MTN Spends N660 Million On Diesel Monthly in Nigeria
South African mobile-phone company, MTN, said it spends $5.5million (about N660 million) on diesel fuel monthly in Nigeria. The whopping sum is spent on fuelling the company's 6,000 generators at its base stations across Nigeria. The generators supply power to the base stations for 19 hours daily.
MTN, now the largest mobile-phone provider in Nigeria, has to spend this huge sum of money to keep its generators running in view of the poor electricity supply situation in Nigeria.
According to Wale Goodluck, MTN Nigeria's manager for regulatory affairs, "we rely on generating plants as our primary source of power." He spoke in a report published by CNNMONEY.
Other investors and owners of small scale businesses in Nigeria are also reeling under the burden of huge cost of generating electricity to keep their businesses afloat.
"It wasn't always this bad. Nigeria used to have 79 power stations. When civilian rule was restored in 1999, only 15 were still functioning, generating just 1,500 megawatts of electricity," he said.

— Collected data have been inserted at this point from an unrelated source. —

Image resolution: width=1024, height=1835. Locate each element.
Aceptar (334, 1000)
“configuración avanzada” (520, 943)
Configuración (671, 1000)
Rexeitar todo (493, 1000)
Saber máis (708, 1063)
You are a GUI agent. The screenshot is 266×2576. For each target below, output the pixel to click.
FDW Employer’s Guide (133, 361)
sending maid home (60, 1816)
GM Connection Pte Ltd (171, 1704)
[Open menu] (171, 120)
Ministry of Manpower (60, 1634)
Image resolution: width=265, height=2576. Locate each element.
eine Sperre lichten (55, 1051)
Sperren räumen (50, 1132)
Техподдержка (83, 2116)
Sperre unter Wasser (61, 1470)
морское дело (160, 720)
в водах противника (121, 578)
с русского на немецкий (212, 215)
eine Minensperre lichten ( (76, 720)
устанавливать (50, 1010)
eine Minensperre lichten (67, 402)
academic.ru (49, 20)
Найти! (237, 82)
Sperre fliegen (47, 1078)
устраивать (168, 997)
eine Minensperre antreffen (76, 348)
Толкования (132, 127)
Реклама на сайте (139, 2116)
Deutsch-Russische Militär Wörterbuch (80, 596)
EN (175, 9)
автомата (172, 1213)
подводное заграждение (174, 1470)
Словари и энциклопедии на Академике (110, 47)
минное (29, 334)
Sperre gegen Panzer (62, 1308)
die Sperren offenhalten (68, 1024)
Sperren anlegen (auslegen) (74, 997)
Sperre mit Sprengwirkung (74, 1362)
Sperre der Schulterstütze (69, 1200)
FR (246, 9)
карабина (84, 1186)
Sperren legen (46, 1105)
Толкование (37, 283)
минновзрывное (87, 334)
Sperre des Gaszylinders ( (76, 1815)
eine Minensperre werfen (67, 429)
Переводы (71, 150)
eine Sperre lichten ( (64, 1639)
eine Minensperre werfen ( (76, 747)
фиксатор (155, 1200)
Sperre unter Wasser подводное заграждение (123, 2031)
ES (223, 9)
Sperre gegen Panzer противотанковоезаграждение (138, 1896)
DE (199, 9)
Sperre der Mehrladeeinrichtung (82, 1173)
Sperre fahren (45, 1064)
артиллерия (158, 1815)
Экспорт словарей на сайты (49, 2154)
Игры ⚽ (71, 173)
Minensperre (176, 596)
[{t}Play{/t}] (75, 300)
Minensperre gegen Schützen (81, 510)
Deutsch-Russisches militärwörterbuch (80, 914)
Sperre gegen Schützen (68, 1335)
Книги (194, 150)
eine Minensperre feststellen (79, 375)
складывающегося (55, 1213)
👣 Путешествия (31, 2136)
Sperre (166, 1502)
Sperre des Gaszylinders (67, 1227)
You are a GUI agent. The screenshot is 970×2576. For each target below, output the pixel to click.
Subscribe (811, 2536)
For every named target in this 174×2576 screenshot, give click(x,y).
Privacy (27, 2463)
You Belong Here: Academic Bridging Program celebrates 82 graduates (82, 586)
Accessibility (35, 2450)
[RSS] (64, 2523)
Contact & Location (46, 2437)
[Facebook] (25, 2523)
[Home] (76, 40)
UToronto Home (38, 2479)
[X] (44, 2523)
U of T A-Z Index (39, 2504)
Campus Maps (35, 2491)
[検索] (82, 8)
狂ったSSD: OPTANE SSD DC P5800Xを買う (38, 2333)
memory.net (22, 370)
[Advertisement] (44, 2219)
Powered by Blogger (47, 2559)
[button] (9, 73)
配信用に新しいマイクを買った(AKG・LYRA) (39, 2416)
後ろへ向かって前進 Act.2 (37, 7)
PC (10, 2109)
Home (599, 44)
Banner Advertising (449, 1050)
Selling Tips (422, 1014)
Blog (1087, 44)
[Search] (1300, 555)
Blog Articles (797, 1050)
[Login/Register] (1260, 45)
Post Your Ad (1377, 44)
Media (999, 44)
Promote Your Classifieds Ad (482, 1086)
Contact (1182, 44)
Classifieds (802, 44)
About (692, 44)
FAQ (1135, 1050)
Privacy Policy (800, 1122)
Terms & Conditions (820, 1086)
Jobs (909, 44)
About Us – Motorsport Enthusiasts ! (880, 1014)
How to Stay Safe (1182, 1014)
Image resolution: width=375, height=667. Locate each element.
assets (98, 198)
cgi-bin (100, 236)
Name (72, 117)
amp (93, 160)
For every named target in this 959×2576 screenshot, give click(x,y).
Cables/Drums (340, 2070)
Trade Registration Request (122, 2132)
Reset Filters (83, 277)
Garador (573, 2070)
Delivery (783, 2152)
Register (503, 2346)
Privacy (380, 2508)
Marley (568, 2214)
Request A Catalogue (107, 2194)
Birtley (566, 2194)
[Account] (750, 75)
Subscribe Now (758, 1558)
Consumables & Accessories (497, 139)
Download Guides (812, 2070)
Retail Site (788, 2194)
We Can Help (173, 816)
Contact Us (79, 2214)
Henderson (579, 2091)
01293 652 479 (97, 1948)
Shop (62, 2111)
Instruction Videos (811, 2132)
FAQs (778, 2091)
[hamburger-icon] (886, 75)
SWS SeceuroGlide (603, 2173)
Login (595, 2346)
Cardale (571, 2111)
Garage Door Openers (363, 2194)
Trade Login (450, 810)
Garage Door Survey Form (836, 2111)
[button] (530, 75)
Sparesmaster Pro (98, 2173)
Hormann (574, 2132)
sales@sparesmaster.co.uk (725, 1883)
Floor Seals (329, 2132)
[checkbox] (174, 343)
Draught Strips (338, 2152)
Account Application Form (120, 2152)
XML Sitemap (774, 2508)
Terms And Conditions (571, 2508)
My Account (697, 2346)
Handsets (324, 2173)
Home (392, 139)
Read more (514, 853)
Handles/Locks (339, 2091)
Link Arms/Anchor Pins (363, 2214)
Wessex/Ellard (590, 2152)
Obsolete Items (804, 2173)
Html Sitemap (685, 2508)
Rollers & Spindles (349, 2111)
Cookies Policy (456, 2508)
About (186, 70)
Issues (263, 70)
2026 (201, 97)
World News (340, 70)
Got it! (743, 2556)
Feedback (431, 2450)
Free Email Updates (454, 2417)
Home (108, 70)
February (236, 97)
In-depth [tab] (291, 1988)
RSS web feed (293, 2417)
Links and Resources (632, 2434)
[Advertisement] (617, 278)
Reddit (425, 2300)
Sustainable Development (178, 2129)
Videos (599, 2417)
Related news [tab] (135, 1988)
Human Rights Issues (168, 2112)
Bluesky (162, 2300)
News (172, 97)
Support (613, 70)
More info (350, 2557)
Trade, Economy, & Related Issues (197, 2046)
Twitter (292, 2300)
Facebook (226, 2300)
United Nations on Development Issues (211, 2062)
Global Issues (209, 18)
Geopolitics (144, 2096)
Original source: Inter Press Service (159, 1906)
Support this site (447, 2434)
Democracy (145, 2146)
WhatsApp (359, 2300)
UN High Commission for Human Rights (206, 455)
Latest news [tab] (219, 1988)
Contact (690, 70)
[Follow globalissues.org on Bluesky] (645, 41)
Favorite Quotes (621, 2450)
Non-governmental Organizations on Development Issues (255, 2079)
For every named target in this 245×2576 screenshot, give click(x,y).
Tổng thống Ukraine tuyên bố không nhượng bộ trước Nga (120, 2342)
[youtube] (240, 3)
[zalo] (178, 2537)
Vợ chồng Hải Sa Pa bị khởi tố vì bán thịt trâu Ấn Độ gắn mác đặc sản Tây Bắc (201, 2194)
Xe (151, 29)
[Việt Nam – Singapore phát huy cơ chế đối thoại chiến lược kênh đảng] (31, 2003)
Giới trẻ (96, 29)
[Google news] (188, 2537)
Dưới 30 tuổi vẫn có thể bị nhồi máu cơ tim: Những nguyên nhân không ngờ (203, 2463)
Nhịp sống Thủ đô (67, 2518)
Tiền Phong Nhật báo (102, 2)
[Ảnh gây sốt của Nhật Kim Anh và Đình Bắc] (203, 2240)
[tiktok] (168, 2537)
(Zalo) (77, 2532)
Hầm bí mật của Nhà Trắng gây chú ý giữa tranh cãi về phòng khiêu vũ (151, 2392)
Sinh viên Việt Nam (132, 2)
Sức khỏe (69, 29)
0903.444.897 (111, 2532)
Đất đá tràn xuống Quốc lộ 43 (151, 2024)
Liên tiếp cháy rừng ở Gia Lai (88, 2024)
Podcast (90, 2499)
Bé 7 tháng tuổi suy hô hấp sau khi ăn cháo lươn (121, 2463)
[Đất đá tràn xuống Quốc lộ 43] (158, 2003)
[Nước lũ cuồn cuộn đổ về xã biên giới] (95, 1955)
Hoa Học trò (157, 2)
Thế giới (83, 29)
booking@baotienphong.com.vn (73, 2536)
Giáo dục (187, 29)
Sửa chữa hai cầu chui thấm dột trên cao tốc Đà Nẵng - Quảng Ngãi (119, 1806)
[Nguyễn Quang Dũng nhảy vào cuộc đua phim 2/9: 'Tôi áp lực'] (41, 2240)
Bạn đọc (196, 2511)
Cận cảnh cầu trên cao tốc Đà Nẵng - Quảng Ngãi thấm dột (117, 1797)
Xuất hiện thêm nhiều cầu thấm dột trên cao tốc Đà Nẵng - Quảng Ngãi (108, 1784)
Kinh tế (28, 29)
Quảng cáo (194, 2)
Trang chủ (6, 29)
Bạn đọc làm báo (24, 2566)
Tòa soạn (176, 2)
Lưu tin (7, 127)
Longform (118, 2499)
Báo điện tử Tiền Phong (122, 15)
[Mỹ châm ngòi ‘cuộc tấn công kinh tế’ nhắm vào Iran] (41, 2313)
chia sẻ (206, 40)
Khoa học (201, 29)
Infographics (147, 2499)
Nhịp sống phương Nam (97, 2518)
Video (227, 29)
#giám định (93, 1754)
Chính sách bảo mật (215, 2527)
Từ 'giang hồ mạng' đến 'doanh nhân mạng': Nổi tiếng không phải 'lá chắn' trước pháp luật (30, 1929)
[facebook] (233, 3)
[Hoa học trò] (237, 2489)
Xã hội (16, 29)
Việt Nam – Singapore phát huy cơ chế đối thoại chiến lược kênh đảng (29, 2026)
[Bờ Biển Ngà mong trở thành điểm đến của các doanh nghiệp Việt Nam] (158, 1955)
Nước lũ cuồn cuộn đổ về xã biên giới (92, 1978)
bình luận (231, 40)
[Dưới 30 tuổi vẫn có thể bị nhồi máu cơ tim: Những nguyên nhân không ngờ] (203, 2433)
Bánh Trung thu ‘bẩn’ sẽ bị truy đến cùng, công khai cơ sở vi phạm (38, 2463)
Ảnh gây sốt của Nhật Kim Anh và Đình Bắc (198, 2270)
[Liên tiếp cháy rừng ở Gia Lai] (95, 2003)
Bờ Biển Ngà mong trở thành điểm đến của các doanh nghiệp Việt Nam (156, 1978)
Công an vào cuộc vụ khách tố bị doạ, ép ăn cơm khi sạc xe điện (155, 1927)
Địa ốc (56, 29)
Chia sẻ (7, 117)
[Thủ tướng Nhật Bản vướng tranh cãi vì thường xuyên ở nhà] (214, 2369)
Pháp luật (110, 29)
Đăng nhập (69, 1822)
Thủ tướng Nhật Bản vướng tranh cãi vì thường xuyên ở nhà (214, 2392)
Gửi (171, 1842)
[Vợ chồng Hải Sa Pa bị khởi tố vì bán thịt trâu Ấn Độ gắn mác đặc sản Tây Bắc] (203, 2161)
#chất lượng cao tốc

President Olusegun Obasanjo, had spent $8.5 billion repairing and building power stations, but the output has not increased significantly, he said. "Emmanuel Adewole, an economics professor at the Lagos State University, calls it "the most expensive darkness in the world," he added.
He added that, "The World Bank estimates that the country is losing about $600 million a year because of inadequate supply of electricity. Nigeria's new President, Umaru Yar'adua, has called the power situation "abysmal," saying it has stunted the country's economic growth, and he has pledged to make fixing it a priority of his administration.
"But the task is daunting. One problem: getting gas to the plants from the Niger Delta, where rebels regularly vandalize pipelines. Corruption also runs deep, and consumers, who see no need to pay their energy bills, owe billions of dollars to the state-owned Power Holding Company of Nigeria.
"Prepaid cards are increasingly being used, but in a country where everyone is an electrician, many have figured out how to bypass the meters. The government wants to privatize the company and is taking bids for power-generating plants from 400 local and foreign investors."